▶ [EXERCISE DESCRIPTION]: Your answer must hold only the lines below from the line containing "تثبیت کننده ولتاژ (89, 1704)" through the line containing "انتخاب یو پی اس (69, 7)", each reproduced exactly.

▶ [TASK DATA]:
━━━━━━

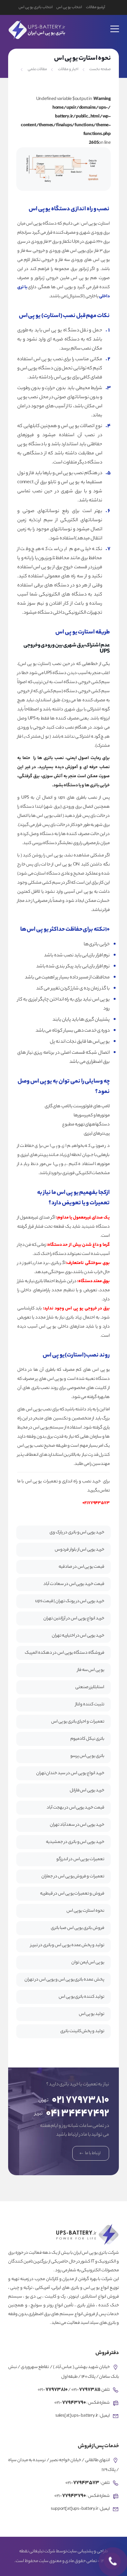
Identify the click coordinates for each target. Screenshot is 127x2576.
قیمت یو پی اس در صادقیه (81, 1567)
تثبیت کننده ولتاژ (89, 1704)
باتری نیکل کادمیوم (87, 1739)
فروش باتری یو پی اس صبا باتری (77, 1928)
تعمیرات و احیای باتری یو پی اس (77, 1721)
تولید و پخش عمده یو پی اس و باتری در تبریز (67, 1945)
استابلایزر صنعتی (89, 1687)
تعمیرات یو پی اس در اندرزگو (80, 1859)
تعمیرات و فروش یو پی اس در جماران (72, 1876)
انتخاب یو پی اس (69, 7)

━━━━━━

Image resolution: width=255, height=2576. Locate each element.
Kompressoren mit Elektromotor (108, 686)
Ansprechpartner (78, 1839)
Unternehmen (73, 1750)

━━━━━━

▶ [EXERCISE RESULT]:
تثبیت کننده ولتاژ (89, 1704)
باتری نیکل کادمیوم (87, 1739)
فروش باتری یو پی اس صبا باتری (77, 1928)
تعمیرات و احیای باتری یو پی اس (77, 1721)
تولید و پخش عمده یو پی اس و باتری در تبریز (67, 1945)
استابلایزر صنعتی (89, 1687)
تعمیرات یو پی اس در اندرزگو (80, 1859)
تعمیرات و فروش یو پی اس در جماران (72, 1876)
انتخاب یو پی اس (69, 7)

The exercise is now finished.